▸ HOW TO COMPLETE THIS TASK
From the data below, set down exactly the lines between the one holding "949x311 pixels." and the one holding "Task: Expand the Office Insider chevron arrow", inclusive, and no others.

▸ EXERCISE MATERIAL

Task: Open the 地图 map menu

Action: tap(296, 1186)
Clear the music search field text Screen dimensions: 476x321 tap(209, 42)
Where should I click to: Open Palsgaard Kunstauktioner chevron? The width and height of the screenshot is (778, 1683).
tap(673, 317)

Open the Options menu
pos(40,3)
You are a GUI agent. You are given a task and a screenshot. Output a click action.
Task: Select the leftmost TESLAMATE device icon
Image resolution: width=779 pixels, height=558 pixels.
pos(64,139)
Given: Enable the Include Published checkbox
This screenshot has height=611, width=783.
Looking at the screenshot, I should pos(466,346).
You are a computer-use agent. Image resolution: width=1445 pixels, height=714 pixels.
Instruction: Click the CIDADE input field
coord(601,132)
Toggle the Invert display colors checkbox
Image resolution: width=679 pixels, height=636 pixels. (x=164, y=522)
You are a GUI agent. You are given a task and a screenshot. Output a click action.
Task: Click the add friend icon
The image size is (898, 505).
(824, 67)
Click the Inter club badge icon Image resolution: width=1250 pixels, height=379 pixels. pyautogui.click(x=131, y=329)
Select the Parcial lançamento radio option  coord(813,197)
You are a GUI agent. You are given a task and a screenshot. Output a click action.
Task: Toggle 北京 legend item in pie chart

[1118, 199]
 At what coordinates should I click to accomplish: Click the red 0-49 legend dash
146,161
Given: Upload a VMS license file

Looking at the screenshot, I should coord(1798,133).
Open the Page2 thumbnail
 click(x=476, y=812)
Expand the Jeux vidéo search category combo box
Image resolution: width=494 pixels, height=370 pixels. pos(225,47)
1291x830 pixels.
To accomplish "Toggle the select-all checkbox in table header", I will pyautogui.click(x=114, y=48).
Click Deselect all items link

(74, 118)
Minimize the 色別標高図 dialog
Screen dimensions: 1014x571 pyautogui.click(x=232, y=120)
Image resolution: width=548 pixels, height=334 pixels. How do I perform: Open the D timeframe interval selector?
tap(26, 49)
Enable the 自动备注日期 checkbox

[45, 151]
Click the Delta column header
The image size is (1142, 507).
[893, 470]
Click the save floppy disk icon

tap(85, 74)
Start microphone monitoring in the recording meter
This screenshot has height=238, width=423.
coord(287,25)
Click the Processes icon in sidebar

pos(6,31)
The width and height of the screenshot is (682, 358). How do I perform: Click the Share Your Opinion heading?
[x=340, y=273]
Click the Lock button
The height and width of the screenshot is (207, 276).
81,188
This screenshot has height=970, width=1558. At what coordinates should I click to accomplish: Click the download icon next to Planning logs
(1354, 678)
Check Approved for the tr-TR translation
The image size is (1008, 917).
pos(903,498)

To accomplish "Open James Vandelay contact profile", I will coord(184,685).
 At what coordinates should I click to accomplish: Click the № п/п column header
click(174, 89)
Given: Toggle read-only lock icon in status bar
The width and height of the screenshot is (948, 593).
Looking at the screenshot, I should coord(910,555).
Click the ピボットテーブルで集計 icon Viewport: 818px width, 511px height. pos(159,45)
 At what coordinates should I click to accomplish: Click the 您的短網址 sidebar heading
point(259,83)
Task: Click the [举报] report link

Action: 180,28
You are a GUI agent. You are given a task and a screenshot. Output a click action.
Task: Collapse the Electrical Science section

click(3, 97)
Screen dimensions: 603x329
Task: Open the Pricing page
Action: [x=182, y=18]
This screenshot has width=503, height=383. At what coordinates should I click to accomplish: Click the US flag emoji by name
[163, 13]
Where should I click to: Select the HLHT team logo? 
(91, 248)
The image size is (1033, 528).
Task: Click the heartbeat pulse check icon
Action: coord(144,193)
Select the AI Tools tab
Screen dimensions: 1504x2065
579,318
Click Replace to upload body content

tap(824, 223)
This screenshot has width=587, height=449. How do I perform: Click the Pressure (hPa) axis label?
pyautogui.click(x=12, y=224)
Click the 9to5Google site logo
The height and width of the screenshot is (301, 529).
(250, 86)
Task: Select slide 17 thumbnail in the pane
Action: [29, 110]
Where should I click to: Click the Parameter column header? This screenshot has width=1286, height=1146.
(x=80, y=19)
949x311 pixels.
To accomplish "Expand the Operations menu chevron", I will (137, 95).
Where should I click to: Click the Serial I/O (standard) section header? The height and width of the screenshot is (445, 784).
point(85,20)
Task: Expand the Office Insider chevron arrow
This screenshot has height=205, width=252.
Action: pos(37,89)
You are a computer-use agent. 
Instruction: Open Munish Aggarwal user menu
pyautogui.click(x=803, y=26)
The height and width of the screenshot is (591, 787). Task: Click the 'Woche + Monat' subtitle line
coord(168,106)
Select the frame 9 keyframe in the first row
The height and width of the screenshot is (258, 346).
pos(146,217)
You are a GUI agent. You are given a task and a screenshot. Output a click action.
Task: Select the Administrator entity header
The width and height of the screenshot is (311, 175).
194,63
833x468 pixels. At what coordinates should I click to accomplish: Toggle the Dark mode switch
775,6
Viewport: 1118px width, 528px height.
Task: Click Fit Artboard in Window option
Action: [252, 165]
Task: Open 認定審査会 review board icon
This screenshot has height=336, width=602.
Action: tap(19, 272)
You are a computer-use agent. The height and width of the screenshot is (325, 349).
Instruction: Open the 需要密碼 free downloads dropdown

▸ FINISHED EXERCISE
949x311 pixels.
To accomplish "Expand the Operations menu chevron", I will (137, 95).
Where should I click to: Click the Serial I/O (standard) section header? The height and width of the screenshot is (445, 784).
point(85,20)
Task: Expand the Office Insider chevron arrow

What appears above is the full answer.